La chambre basse du Parlement jordanien, révoltée par la mort d’un juge tué cette semaine par des soldats israéliens, a demandé mercredi au gouvernement de libérer un soldat qui avait tué sept fillettes israéliennes en 1997.

« Nous demandons que le gouvernement relâche le soldat jordanien Ahmad Dakamseh de prison », ont appelé dans une résolution non contraignante les 150 membres de la chambre basse.

En 1997, M. Dakamseh avait ouvert le feu sur un groupe de fillettes israéliennes alors qu’elles visitaient Baqura, une localité jordanienne près de la frontière israélienne.

Il avait tué sept fillettes et blessé cinq autres, ainsi qu’un professeur, et avait été condamné à la prison à vie dans son pays. Ses motifs n’ont jamais été clairs.

« Nous demandons aussi que le gouvernement expulse l’ambassadeur israélien en poste à Amman et rappelle l’ambassadeur jordanien en Israël en réponse au meurtre du juge jordanien Raed Zeiter », ajoutent les parlementaires.

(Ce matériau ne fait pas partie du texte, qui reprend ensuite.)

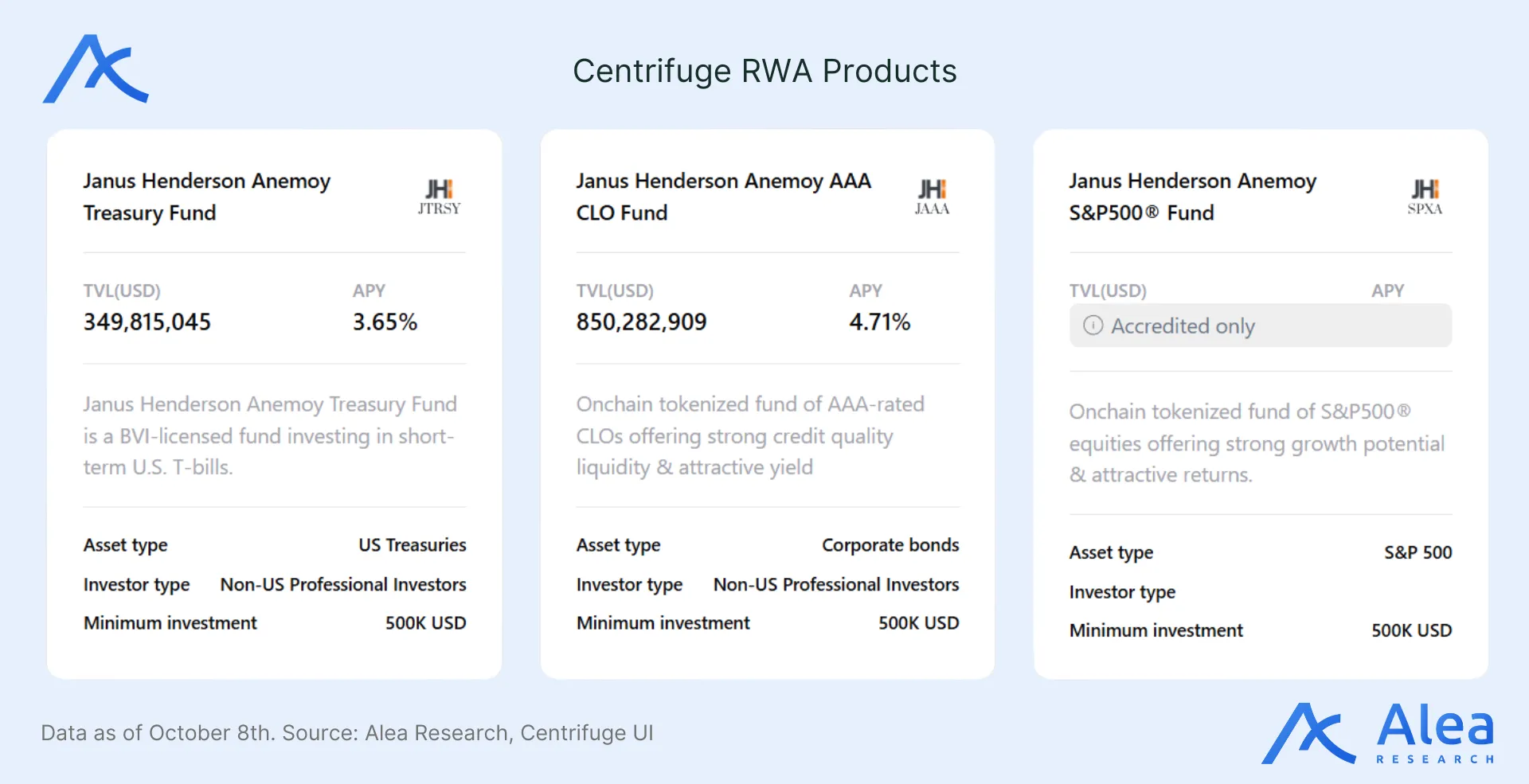Click the info icon beside Accredited only
Viewport: 1529px width, 784px height.
1093,326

« Ce qui s’est passé prouve qu’Israël est un pays raciste qui ne veut pas la paix », est-il encore indiqué dans la résolution.

Les parlementaires ont donné au gouvernement jusqu’à mardi pour accepter leurs demandes, faute de quoi ils menacent de voter une motion de défiance contre le Premier ministre Abdallah Nsour.

Des versions différentes ont été données sur les circonstances de la mort lundi du juge jordanien d’origine palestinienne Raed Zeiter, 38 ans, au point de passage du pont Allenby entre la Cisjordanie occupée et la Jordanie.

L’armée israélienne a affirmé que le juge avait attaqué les soldats et tenté de prendre l’arme d’un militaire. En revanche, sa famille et un centre palestinien des droits de l’Homme ont soutenu qu’il avait été tué de « sang-froid ».

Malgré des « regrets » publics israéliens, le Premier ministre jordanien Abdallah Nsour a attribué mardi au gouvernement israélien « l’entière » responsabilité de ce « crime hideux ».

Les relations se sont déjà tendues récemment entre Israël et la Jordanie, liés par un traité de paix depuis 1994.

M. Nsour avait prévenu fin février que son pays pourrait demander une révision du traité de paix, après un débat en Israël sur « l’application de la souveraineté » israélienne sur l’esplanade des Mosquées à Jérusalem, dont le royaume hachémite est le gardien.